— Prompt —
Write out every line exactly, from the first line of the records below through the line that contains "Menu (150, 21)".

------------------------------------------------------------------------

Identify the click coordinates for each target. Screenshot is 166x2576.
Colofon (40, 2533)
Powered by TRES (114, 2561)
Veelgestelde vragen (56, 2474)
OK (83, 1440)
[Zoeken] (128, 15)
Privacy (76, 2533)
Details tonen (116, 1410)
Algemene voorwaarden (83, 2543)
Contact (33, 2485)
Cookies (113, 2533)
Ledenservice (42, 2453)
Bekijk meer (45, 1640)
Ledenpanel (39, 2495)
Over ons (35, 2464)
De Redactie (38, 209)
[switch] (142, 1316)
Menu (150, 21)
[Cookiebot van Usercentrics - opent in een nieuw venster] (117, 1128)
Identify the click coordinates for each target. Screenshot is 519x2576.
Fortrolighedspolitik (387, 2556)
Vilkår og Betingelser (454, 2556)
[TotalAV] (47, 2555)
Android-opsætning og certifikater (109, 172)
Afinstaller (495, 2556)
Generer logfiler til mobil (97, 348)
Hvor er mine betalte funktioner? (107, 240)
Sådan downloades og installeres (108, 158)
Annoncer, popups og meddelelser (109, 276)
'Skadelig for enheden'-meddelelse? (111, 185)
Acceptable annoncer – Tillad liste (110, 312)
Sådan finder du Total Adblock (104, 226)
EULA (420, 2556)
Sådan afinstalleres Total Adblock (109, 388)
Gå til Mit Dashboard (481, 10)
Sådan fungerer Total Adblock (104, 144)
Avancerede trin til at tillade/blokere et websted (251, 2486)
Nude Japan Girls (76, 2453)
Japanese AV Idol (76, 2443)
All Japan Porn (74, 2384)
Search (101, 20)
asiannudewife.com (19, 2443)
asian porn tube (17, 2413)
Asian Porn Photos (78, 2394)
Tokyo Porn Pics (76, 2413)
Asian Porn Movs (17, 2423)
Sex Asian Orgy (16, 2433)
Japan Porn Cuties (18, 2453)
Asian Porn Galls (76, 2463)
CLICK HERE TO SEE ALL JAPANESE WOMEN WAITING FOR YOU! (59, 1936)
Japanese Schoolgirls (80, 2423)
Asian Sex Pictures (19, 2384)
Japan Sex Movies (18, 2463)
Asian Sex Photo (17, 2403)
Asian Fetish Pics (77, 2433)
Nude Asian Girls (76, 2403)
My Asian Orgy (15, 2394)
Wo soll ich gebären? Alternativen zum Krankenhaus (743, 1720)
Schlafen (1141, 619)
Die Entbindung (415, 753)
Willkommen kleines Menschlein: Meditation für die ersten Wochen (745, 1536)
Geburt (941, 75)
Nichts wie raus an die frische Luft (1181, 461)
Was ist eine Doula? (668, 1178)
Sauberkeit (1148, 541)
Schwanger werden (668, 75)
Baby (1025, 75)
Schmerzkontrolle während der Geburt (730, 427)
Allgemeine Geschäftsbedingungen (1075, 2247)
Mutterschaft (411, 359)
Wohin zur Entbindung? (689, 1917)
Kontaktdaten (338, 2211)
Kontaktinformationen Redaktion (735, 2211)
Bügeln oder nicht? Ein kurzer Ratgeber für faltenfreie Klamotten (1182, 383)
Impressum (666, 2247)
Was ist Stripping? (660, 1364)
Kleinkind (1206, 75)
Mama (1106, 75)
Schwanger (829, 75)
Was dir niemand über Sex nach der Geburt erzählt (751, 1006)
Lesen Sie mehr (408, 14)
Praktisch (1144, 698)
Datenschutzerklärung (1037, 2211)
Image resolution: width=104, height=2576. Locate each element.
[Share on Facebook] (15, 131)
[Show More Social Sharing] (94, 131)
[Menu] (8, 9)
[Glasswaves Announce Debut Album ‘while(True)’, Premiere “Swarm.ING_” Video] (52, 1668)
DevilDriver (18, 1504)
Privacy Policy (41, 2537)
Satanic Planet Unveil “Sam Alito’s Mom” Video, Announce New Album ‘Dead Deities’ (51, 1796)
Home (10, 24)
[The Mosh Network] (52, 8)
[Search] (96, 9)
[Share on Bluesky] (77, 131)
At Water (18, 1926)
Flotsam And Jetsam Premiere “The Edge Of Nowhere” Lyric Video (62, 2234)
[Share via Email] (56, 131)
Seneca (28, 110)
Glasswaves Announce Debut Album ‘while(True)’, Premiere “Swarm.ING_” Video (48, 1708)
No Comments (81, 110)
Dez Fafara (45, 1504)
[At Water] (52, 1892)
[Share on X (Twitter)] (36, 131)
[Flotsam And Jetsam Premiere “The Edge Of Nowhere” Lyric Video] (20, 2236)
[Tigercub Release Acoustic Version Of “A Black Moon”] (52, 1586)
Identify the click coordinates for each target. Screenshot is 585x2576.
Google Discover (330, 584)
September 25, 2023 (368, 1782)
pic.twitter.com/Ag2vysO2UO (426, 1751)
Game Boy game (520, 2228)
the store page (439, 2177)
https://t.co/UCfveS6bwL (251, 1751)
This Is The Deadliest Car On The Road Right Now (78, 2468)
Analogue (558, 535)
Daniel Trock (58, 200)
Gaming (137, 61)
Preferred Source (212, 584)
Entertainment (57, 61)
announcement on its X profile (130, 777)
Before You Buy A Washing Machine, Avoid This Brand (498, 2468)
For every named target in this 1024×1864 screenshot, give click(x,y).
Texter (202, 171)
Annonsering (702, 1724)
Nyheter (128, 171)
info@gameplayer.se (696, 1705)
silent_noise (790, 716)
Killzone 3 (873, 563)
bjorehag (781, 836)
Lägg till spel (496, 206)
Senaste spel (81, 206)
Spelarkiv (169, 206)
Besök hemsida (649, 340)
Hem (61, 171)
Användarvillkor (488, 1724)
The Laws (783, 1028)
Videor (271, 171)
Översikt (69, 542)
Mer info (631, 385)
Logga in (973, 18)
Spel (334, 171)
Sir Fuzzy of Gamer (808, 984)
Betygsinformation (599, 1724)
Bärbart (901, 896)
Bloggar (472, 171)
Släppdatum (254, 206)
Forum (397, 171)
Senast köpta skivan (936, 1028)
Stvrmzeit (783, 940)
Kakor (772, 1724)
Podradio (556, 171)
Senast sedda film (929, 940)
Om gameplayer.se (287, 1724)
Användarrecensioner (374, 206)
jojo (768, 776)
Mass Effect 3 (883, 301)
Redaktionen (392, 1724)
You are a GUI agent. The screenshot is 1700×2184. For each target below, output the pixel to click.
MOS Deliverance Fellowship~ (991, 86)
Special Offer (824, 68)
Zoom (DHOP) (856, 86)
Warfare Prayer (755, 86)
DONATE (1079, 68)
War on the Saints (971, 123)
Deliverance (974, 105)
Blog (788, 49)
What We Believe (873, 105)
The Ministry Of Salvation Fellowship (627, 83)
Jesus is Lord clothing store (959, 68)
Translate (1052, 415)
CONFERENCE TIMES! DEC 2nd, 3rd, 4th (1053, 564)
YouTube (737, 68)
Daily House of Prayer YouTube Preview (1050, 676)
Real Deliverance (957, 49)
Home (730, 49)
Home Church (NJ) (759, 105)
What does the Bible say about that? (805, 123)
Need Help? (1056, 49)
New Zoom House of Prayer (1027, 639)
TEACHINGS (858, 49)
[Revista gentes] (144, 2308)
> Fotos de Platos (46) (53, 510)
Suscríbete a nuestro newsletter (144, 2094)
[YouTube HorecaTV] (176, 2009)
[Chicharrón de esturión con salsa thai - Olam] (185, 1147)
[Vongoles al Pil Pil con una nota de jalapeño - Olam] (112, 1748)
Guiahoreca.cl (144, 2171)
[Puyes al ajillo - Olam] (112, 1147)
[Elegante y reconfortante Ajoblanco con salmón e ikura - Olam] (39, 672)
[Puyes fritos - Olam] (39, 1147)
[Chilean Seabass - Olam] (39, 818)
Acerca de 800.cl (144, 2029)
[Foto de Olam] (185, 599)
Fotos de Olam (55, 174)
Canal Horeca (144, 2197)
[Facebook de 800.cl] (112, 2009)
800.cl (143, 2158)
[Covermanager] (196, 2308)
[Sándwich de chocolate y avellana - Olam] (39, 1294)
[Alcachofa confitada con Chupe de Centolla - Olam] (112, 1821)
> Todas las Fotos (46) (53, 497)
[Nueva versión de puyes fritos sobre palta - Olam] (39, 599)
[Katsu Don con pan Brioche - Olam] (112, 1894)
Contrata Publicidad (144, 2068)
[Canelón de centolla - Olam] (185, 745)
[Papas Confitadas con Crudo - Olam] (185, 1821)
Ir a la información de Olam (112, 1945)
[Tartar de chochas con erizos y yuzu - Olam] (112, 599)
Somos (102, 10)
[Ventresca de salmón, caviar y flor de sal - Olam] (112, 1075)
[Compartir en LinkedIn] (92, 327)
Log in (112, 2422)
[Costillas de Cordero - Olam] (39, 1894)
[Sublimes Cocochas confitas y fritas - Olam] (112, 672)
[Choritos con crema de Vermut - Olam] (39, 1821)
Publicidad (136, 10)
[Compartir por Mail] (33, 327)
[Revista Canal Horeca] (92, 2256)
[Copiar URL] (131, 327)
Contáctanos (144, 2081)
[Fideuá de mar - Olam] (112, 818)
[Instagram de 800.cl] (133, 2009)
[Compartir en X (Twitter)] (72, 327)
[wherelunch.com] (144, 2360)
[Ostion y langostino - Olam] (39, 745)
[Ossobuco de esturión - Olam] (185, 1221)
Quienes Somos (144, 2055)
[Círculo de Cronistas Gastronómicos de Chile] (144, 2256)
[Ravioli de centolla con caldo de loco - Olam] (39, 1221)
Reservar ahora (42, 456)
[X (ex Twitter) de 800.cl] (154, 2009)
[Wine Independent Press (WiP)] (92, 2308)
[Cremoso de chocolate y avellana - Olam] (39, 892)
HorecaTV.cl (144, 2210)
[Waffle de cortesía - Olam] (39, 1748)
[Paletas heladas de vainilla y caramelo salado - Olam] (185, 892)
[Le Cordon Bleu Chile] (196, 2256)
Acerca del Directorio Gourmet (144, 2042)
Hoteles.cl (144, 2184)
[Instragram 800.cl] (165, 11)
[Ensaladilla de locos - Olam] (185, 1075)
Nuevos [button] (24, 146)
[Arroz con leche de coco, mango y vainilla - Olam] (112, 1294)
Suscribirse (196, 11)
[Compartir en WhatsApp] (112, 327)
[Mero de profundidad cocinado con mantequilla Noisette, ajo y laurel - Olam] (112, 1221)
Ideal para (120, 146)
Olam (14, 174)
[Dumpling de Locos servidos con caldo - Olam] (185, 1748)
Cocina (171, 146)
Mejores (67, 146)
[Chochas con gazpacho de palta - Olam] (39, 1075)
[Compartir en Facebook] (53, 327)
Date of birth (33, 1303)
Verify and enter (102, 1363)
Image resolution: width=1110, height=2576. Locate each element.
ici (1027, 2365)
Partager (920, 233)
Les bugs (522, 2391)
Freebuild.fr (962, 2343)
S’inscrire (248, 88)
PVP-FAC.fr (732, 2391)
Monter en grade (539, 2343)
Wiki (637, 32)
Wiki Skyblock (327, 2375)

------------------------------------------------------------------------

— Written answer —
Identify the click coordinates for each target. Screenshot is 166x2576.
Colofon (40, 2533)
Powered by TRES (114, 2561)
Veelgestelde vragen (56, 2474)
OK (83, 1440)
[Zoeken] (128, 15)
Privacy (76, 2533)
Details tonen (116, 1410)
Algemene voorwaarden (83, 2543)
Contact (33, 2485)
Cookies (113, 2533)
Ledenservice (42, 2453)
Bekijk meer (45, 1640)
Ledenpanel (39, 2495)
Over ons (35, 2464)
De Redactie (38, 209)
[switch] (142, 1316)
Menu (150, 21)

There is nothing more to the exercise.